Page excerpt:
>> start
Districts can’t afford to lose young teachers. Can they change old ways to support new talent in the classroom and pay them what they deserve?

June 4, 2019

Leah Fabel

Teaching is incalculably rewarding. But expenses like student loan debt, childcare, down payments, and groceries carry price tags that are perfectly clear. And the paychecks of many teachers—especially those early in their careers working in cities with skyrocketing housing costs—come up short.

“We’ve continued to allow teaching to be paid as if it’s a family’s second income, and that’s not representative of teachers entering the workforce,” says Evan Stone (N.Y. ’07), co-founder of the teacher-led organizing group Educators for Excellence, or E4E.

In other words, millennial teachers need more money. They didn’t enter the profession to get rich, but neither did they enter it to live an hour’s commute outside the city and take weekend shifts at Applebee’s to pay down student debt. How can states and districts make it happen?
>> end
Item coordinate data:
>> start
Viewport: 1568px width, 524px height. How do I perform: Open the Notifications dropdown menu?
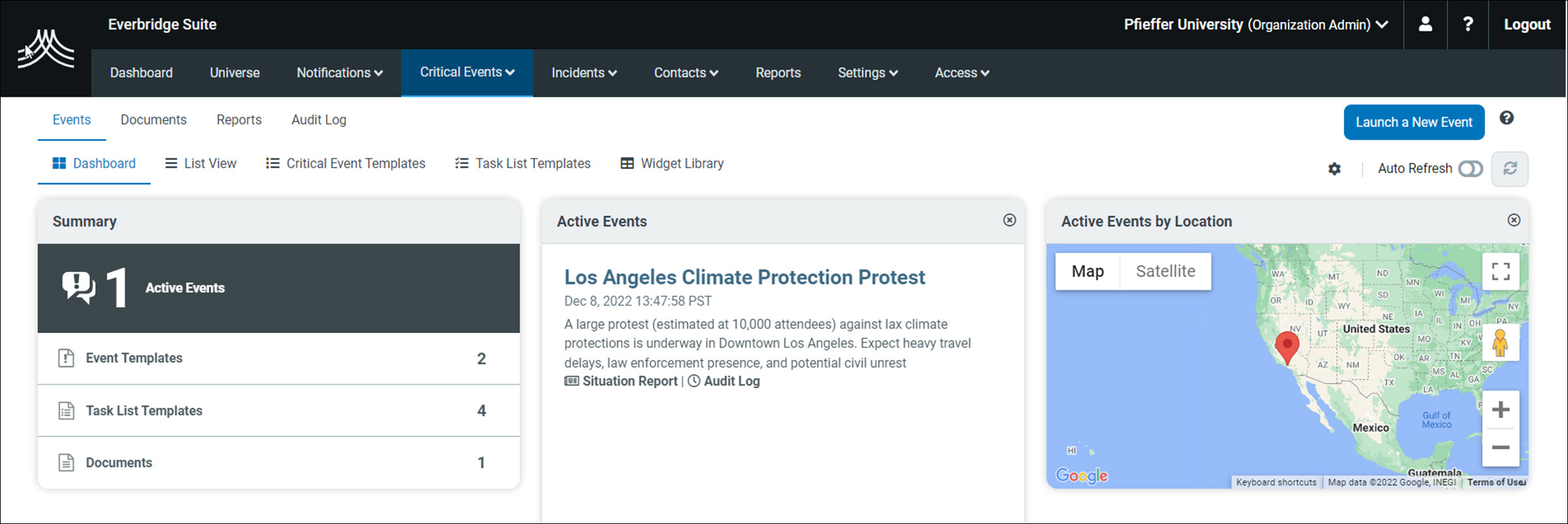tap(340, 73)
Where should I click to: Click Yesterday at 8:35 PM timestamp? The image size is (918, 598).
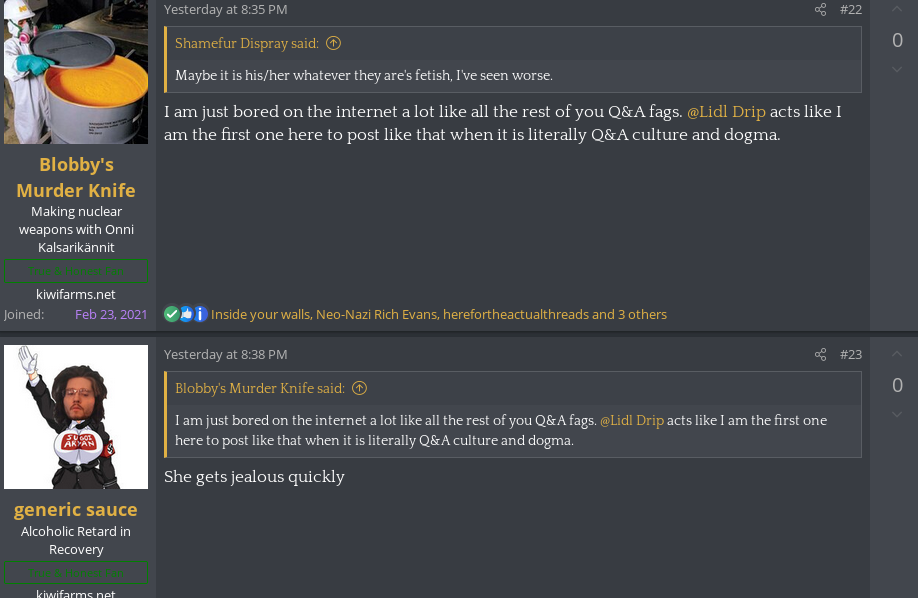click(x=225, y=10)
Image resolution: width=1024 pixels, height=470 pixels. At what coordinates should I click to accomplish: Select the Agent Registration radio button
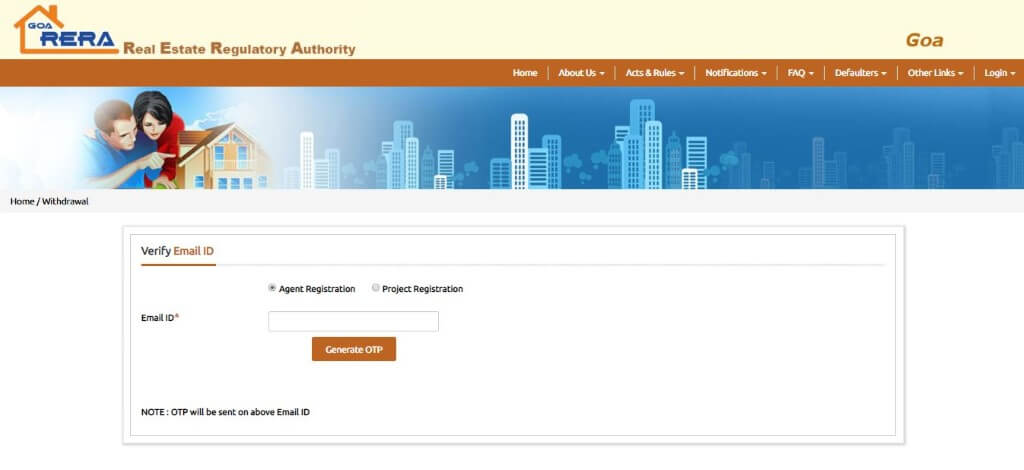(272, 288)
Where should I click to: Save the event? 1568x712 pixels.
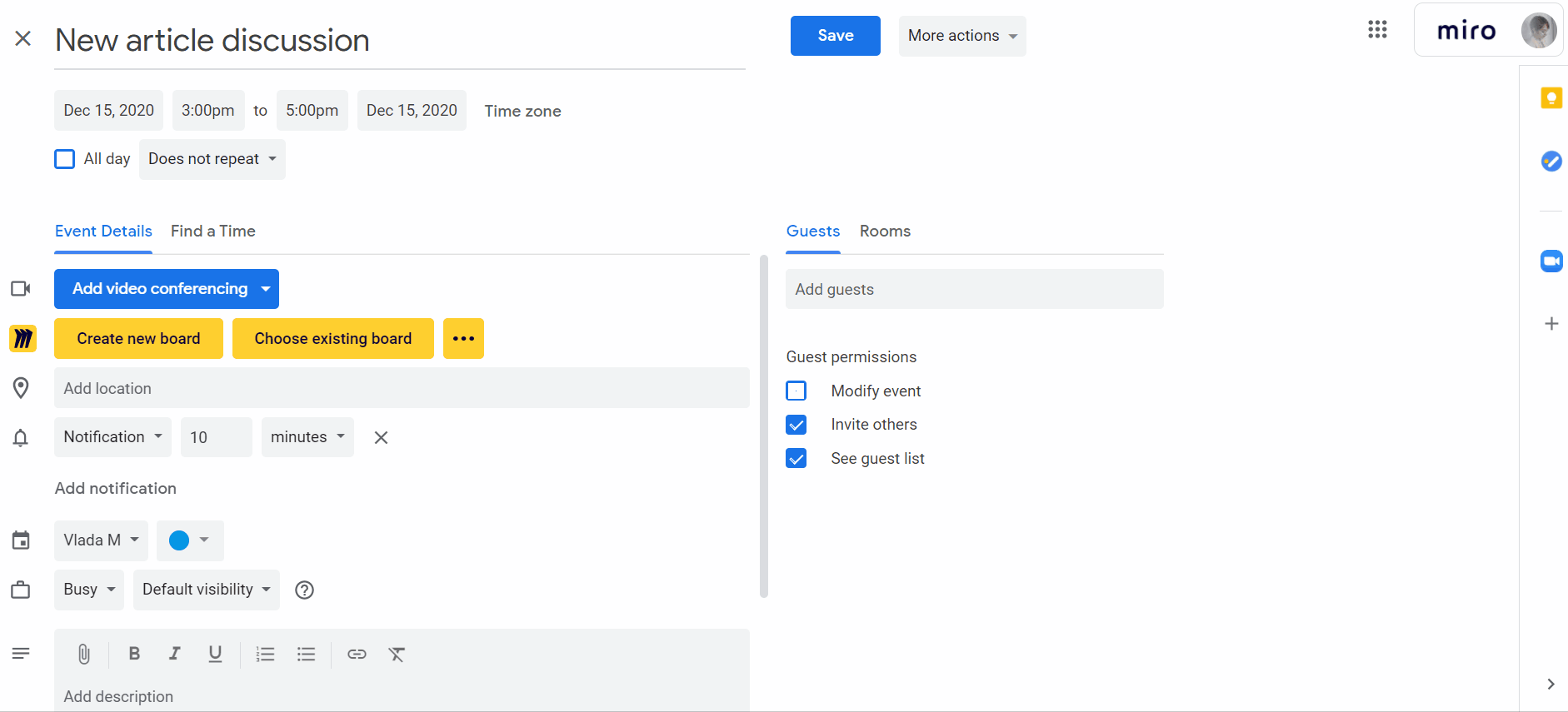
>> end
Required tasks:
[1] According to the article on teacher pay, what kind of organization is Educators for Excellence?
[2] Reproduce everything in the article on teacher pay from "Teaching is incalculably" down to "make it happen?".
[3] Carry on the article on teacher pay from the point where it stops.

Outputs for the tasks:
[1] It is a teacher-led organizing group.

[2]
Teaching is incalculably rewarding. But expenses like student loan debt, childcare, down payments, and groceries carry price tags that are perfectly clear. And the paychecks of many teachers—especially those early in their careers working in cities with skyrocketing housing costs—come up short.

“We’ve continued to allow teaching to be paid as if it’s a family’s second income, and that’s not representative of teachers entering the workforce,” says Evan Stone (N.Y. ’07), co-founder of the teacher-led organizing group Educators for Excellence, or E4E.

In other words, millennial teachers need more money. They didn’t enter the profession to get rich, but neither did they enter it to live an hour’s commute outside the city and take weekend shifts at Applebee’s to pay down student debt. How can states and districts make it happen?

[3]
The Challenge

Since 1993, the “teacher wage penalty”—the gap between the average teacher salary and the average salary of other college-educated workers—has grown to a record high of 21.4%, up from about 5%, according to a recent study by the Economic Policy Institute. In real dollars, that translates to average teachers taking home about $20 less per week today (adjusted for inflation) than they would’ve in the 1990s, while their average non-teaching, college-educated friends are pocketing $300 more. (In four states—Arizona, North Carolina, Oklahoma, and Colorado—the wage penalty topped 35%.)

About 18% of teachers work second jobs, according to the National Teacher and Principal Survey, conducted by the U.S. Department of Education. More than half of them are outside of school, like tutoring, bartending, or hustling the ride-share apps after the last school bell rings.

Teachers of color are hit hardest by low salaries even as their leadership has proven critical to boosting student achievement. Upon leaving college, people who are Black have 86 percent more student debt than their white peers, according to a recent study published in Sociology of Race and Ethnicity. But that’s not all: The authors found that it takes longer, on average, for people who are Black to pay down debt, in part because of racial inequities in the job market and lower rates of generational wealth to rely upon. By 15 years after college, student loan debt for Black people is 186% more than for white people.

Authors of a study released by the Center for American Progress found that 12 years after leaving college, Latinx people still owed about 83% of their original student loans, compared to 65% for white people. Authors suggested the problem could be significantly worse for people leaving college today, since rates of borrowing have ballooned.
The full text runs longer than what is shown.